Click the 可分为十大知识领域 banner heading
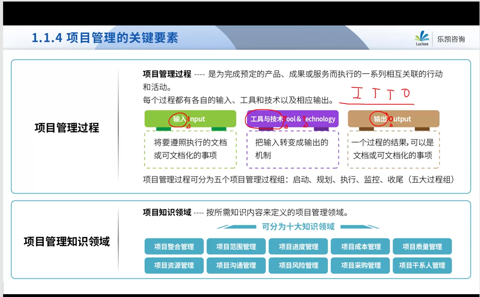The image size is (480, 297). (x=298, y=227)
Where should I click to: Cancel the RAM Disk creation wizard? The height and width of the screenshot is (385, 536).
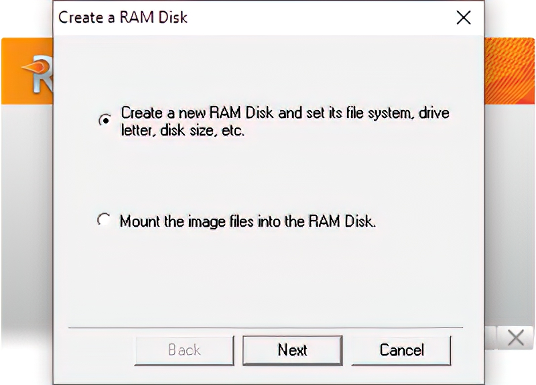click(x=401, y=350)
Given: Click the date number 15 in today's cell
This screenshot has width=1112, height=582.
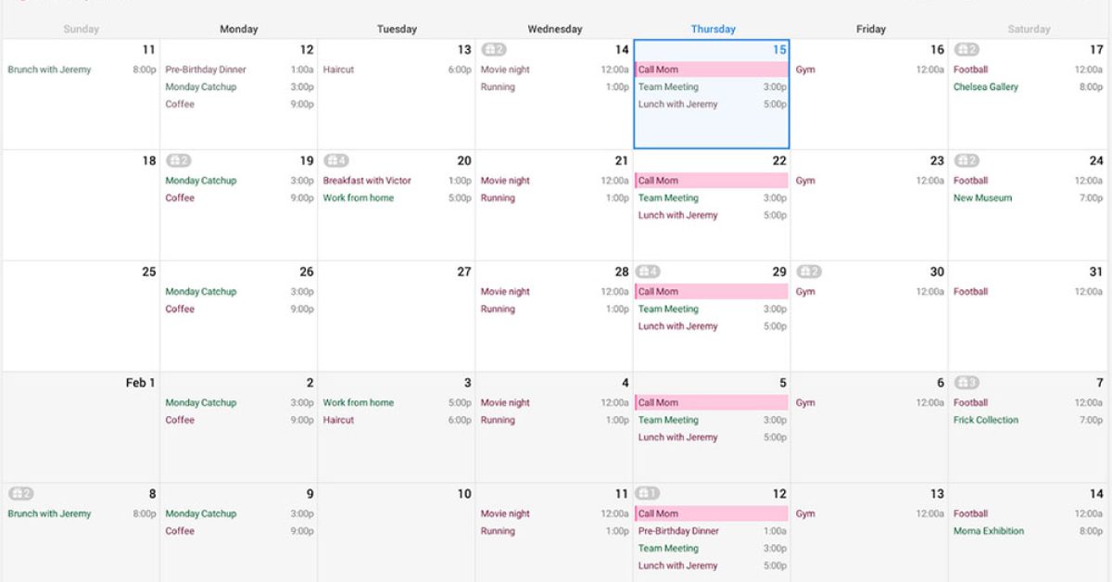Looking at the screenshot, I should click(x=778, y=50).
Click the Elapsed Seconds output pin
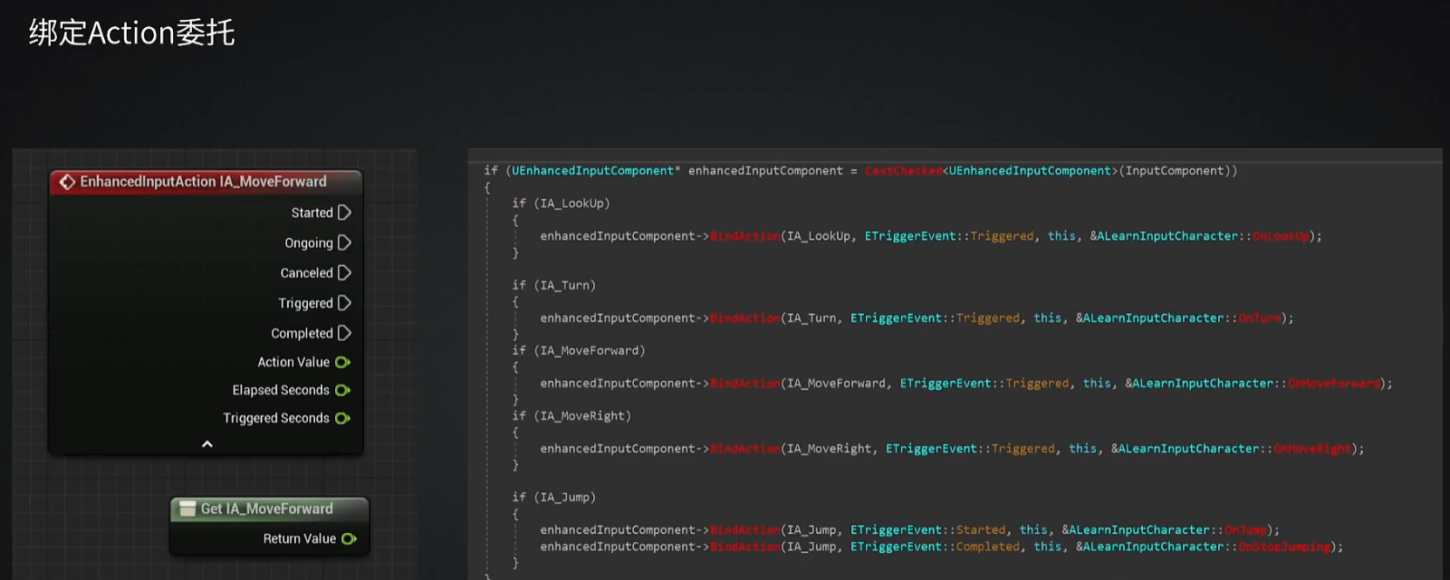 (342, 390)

* [Required action]:
Please return the full listing exactly as given, with the images left out.

* [Written answer]:
Click the 可分为十大知识领域 banner heading
The image size is (480, 297). (x=298, y=227)
Where should I click to: Cancel the RAM Disk creation wizard? The height and width of the screenshot is (385, 536).
click(x=401, y=350)
Given: Click the date number 15 in today's cell
This screenshot has width=1112, height=582.
Looking at the screenshot, I should click(x=778, y=50).
Click the Elapsed Seconds output pin
 (342, 390)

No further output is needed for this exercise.